What needs to be done:
From the entries provided below, copy each line that contains the word "input".

(Data items)
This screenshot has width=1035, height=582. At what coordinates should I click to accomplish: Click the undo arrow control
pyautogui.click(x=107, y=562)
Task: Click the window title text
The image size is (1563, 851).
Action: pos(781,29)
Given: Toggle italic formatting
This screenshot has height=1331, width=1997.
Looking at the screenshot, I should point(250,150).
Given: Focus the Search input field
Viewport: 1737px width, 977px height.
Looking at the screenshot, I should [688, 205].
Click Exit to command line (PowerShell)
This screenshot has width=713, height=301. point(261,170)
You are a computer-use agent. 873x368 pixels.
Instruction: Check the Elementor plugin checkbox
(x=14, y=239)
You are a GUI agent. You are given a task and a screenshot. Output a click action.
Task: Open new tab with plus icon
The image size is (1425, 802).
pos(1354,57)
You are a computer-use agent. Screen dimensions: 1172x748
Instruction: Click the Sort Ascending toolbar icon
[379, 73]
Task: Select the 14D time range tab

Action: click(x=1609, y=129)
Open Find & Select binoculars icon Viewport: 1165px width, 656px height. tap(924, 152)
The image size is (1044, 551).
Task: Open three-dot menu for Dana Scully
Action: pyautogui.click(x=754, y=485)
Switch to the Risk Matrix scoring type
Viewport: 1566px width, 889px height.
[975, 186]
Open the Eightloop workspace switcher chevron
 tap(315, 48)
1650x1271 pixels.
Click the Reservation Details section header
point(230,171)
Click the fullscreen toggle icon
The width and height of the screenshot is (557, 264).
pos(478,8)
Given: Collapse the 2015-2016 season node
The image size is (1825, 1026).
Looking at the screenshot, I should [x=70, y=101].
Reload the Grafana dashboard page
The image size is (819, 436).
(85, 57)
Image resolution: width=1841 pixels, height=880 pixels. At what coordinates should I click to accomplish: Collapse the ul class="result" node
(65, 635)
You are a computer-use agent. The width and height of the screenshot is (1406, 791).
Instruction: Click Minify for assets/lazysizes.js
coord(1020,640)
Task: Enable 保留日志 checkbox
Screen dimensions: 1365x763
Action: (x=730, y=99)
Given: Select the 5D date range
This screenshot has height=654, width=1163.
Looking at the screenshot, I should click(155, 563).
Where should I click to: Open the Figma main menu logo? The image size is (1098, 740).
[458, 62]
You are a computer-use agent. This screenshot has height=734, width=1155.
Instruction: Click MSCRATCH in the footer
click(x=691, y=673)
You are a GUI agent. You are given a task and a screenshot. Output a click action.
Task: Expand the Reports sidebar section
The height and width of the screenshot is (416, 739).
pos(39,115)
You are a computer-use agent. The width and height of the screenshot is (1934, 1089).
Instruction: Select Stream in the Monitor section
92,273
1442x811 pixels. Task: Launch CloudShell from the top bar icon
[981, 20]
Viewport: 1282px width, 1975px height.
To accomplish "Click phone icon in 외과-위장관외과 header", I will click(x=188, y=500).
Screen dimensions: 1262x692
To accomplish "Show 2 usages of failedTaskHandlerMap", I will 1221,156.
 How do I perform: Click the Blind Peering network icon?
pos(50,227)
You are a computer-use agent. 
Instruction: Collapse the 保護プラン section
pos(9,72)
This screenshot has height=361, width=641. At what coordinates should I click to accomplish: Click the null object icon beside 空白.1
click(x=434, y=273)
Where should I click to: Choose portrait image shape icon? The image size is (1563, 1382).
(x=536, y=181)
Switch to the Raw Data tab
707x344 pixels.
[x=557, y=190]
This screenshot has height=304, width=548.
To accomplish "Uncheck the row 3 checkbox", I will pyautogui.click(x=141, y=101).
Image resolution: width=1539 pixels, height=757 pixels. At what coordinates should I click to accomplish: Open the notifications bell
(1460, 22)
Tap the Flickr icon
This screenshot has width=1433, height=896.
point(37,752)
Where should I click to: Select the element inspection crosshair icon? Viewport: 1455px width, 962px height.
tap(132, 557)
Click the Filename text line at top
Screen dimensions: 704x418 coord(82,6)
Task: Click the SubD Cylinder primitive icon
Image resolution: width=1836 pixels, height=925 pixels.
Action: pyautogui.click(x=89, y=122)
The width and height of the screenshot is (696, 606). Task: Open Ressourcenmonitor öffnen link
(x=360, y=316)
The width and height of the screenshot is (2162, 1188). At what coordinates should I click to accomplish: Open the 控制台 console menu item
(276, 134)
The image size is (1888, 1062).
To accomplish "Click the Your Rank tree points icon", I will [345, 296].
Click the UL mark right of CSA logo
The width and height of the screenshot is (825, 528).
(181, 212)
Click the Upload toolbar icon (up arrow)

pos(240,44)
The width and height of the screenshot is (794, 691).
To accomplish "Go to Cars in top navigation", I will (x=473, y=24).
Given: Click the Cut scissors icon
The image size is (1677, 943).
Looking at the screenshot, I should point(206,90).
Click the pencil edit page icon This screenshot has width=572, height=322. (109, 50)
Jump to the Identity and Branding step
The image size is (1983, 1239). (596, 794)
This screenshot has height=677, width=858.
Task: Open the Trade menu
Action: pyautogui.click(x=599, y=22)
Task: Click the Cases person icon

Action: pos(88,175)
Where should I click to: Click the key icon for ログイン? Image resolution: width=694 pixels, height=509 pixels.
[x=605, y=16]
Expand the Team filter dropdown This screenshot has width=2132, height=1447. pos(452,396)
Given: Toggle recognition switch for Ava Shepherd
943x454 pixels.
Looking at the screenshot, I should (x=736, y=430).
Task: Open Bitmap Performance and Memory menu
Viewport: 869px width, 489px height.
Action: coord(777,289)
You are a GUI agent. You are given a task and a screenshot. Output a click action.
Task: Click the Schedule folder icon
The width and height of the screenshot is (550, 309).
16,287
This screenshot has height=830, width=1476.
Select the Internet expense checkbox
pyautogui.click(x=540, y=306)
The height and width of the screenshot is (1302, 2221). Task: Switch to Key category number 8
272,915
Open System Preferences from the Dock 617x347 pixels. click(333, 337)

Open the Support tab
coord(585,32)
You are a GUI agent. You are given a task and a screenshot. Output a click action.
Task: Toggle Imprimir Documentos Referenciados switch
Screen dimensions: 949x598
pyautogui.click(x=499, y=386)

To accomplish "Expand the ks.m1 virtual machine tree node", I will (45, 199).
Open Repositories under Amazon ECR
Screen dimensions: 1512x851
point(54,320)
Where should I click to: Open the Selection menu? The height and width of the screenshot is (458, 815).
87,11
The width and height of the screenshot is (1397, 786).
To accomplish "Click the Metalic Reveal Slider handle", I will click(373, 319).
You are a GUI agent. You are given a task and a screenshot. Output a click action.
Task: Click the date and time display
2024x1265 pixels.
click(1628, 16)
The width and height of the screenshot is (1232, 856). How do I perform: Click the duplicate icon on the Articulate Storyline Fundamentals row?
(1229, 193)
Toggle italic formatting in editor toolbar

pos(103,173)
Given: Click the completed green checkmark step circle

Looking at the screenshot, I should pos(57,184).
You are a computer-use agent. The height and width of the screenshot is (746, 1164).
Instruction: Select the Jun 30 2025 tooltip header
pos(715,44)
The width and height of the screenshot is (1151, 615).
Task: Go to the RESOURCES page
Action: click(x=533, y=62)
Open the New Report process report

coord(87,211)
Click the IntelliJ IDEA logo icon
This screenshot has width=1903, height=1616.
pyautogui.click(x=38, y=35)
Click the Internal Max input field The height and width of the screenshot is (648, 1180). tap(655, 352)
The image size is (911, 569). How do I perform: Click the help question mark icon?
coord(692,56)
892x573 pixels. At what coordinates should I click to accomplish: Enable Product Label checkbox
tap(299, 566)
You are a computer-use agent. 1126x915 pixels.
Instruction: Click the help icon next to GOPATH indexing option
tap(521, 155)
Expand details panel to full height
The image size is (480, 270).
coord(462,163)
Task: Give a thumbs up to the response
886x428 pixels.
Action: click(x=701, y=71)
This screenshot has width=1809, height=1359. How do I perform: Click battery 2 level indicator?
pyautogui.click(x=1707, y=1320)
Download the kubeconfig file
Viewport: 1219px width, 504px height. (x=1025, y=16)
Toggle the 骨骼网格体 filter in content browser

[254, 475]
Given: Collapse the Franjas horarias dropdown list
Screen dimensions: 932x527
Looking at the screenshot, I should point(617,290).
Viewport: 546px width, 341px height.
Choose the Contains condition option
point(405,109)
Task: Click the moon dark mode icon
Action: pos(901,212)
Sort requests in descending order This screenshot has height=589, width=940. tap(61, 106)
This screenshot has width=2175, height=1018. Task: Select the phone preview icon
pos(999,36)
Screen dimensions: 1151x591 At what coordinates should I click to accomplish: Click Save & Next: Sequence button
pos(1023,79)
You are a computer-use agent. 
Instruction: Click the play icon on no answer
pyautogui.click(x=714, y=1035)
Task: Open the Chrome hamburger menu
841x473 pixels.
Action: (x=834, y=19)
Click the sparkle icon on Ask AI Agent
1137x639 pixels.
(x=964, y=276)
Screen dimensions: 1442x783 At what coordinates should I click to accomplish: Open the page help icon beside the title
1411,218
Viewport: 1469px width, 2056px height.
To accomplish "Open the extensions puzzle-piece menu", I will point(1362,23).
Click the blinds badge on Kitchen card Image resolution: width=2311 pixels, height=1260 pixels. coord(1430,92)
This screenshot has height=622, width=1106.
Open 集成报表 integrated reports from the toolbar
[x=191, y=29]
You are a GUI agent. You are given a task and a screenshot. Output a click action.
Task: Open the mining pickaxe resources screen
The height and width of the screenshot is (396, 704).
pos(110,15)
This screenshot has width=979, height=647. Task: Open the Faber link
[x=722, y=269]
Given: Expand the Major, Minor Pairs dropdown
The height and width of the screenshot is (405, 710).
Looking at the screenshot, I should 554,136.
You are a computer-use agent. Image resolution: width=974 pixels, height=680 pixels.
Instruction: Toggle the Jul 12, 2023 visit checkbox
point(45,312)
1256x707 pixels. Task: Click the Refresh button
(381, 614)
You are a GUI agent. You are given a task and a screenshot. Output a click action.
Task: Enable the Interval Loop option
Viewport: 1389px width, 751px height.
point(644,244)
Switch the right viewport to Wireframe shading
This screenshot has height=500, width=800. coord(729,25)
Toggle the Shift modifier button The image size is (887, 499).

Task result:
Given: Focus the Search input field
Click the Internal Max input field The height and width of the screenshot is (648, 1180). tap(655, 352)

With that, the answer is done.